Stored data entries
%%

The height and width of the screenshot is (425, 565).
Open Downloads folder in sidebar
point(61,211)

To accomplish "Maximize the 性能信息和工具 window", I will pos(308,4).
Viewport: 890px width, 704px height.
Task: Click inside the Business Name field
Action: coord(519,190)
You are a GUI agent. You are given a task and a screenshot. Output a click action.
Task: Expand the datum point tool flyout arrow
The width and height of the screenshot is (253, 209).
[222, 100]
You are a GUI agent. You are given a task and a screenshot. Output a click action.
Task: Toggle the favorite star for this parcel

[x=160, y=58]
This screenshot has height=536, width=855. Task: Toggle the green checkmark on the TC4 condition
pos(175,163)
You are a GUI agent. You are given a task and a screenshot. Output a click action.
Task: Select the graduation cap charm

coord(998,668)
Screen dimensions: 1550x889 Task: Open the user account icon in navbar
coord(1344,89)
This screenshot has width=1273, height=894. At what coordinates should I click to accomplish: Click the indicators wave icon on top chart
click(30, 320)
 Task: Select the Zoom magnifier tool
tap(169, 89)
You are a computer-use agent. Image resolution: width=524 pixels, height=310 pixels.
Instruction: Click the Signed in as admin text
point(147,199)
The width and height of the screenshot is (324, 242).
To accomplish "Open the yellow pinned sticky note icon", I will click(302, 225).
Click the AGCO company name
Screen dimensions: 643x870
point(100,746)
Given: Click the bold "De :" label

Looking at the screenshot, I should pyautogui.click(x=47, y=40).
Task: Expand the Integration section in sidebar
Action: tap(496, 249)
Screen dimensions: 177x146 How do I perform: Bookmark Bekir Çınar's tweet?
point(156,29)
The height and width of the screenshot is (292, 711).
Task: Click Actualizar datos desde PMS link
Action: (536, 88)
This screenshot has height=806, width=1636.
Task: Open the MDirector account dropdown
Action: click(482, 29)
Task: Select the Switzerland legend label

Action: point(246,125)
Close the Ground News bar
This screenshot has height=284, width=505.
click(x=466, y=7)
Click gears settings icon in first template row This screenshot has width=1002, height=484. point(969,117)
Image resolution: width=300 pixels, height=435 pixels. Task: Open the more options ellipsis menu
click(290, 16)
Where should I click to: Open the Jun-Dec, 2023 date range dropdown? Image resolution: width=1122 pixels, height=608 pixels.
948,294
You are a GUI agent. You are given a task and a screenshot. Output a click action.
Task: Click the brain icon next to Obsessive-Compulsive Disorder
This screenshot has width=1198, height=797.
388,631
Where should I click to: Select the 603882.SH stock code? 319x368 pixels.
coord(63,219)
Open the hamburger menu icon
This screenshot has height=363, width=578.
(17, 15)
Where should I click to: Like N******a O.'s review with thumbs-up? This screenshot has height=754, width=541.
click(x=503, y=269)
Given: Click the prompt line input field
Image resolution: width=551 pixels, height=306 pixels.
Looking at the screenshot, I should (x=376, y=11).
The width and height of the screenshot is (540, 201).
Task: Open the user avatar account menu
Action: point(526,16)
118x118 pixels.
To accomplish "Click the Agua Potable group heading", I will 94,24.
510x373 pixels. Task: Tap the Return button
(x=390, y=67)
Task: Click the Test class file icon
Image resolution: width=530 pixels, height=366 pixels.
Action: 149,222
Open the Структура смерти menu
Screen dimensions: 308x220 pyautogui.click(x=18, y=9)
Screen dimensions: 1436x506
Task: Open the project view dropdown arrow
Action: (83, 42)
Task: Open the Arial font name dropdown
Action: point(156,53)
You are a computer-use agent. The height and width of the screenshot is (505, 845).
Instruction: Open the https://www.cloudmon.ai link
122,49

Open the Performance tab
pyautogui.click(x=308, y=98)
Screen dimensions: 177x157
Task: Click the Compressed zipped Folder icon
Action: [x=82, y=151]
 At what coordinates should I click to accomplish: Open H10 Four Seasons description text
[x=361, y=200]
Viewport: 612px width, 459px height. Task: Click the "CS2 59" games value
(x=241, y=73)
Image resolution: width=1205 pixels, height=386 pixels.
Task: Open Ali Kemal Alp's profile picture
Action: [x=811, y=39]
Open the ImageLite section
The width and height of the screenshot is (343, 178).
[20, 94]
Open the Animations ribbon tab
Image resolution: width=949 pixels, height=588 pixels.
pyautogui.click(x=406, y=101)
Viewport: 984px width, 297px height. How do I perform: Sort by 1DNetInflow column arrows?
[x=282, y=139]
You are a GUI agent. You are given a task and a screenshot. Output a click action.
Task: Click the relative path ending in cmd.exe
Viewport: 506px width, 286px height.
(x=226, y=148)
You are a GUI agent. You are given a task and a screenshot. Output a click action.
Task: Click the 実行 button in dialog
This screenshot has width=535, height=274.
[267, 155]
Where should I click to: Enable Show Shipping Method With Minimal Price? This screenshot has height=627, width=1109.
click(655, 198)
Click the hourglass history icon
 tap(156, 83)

%%

● **What to do**
Output the data above without altering a line.

● **Answer to this exercise**
The height and width of the screenshot is (425, 565).
Open Downloads folder in sidebar
point(61,211)

To accomplish "Maximize the 性能信息和工具 window", I will pos(308,4).
Viewport: 890px width, 704px height.
Task: Click inside the Business Name field
Action: coord(519,190)
You are a GUI agent. You are given a task and a screenshot. Output a click action.
Task: Expand the datum point tool flyout arrow
The width and height of the screenshot is (253, 209).
[222, 100]
You are a GUI agent. You are given a task and a screenshot. Output a click action.
Task: Toggle the favorite star for this parcel

[x=160, y=58]
This screenshot has height=536, width=855. Task: Toggle the green checkmark on the TC4 condition
pos(175,163)
You are a GUI agent. You are given a task and a screenshot. Output a click action.
Task: Select the graduation cap charm

coord(998,668)
Screen dimensions: 1550x889 Task: Open the user account icon in navbar
coord(1344,89)
This screenshot has width=1273, height=894. At what coordinates should I click to accomplish: Click the indicators wave icon on top chart
click(30, 320)
 Task: Select the Zoom magnifier tool
tap(169, 89)
You are a computer-use agent. Image resolution: width=524 pixels, height=310 pixels.
Instruction: Click the Signed in as admin text
point(147,199)
The width and height of the screenshot is (324, 242).
To accomplish "Open the yellow pinned sticky note icon", I will click(302, 225).
Click the AGCO company name
Screen dimensions: 643x870
point(100,746)
Given: Click the bold "De :" label

Looking at the screenshot, I should pyautogui.click(x=47, y=40).
Task: Expand the Integration section in sidebar
Action: tap(496, 249)
Screen dimensions: 177x146 How do I perform: Bookmark Bekir Çınar's tweet?
point(156,29)
The height and width of the screenshot is (292, 711).
Task: Click Actualizar datos desde PMS link
Action: (536, 88)
This screenshot has height=806, width=1636.
Task: Open the MDirector account dropdown
Action: click(482, 29)
Task: Select the Switzerland legend label

Action: point(246,125)
Close the Ground News bar
This screenshot has height=284, width=505.
click(x=466, y=7)
Click gears settings icon in first template row This screenshot has width=1002, height=484. point(969,117)
Image resolution: width=300 pixels, height=435 pixels. Task: Open the more options ellipsis menu
click(290, 16)
Where should I click to: Open the Jun-Dec, 2023 date range dropdown? Image resolution: width=1122 pixels, height=608 pixels.
948,294
You are a GUI agent. You are given a task and a screenshot. Output a click action.
Task: Click the brain icon next to Obsessive-Compulsive Disorder
This screenshot has width=1198, height=797.
388,631
Where should I click to: Select the 603882.SH stock code? 319x368 pixels.
coord(63,219)
Open the hamburger menu icon
This screenshot has height=363, width=578.
(17, 15)
Where should I click to: Like N******a O.'s review with thumbs-up? This screenshot has height=754, width=541.
click(x=503, y=269)
Given: Click the prompt line input field
Image resolution: width=551 pixels, height=306 pixels.
Looking at the screenshot, I should (x=376, y=11).
The width and height of the screenshot is (540, 201).
Task: Open the user avatar account menu
Action: point(526,16)
118x118 pixels.
To accomplish "Click the Agua Potable group heading", I will 94,24.
510x373 pixels. Task: Tap the Return button
(x=390, y=67)
Task: Click the Test class file icon
Image resolution: width=530 pixels, height=366 pixels.
Action: 149,222
Open the Структура смерти menu
Screen dimensions: 308x220 pyautogui.click(x=18, y=9)
Screen dimensions: 1436x506
Task: Open the project view dropdown arrow
Action: (83, 42)
Task: Open the Arial font name dropdown
Action: point(156,53)
You are a computer-use agent. The height and width of the screenshot is (505, 845).
Instruction: Open the https://www.cloudmon.ai link
122,49

Open the Performance tab
pyautogui.click(x=308, y=98)
Screen dimensions: 177x157
Task: Click the Compressed zipped Folder icon
Action: [x=82, y=151]
 At what coordinates should I click to accomplish: Open H10 Four Seasons description text
[x=361, y=200]
Viewport: 612px width, 459px height. Task: Click the "CS2 59" games value
(x=241, y=73)
Image resolution: width=1205 pixels, height=386 pixels.
Task: Open Ali Kemal Alp's profile picture
Action: [x=811, y=39]
Open the ImageLite section
The width and height of the screenshot is (343, 178).
[20, 94]
Open the Animations ribbon tab
Image resolution: width=949 pixels, height=588 pixels.
pyautogui.click(x=406, y=101)
Viewport: 984px width, 297px height. How do I perform: Sort by 1DNetInflow column arrows?
[x=282, y=139]
You are a GUI agent. You are given a task and a screenshot. Output a click action.
Task: Click the relative path ending in cmd.exe
Viewport: 506px width, 286px height.
(x=226, y=148)
You are a GUI agent. You are given a task and a screenshot. Output a click action.
Task: Click the 実行 button in dialog
This screenshot has width=535, height=274.
[267, 155]
Where should I click to: Enable Show Shipping Method With Minimal Price? This screenshot has height=627, width=1109.
click(655, 198)
Click the hourglass history icon
 tap(156, 83)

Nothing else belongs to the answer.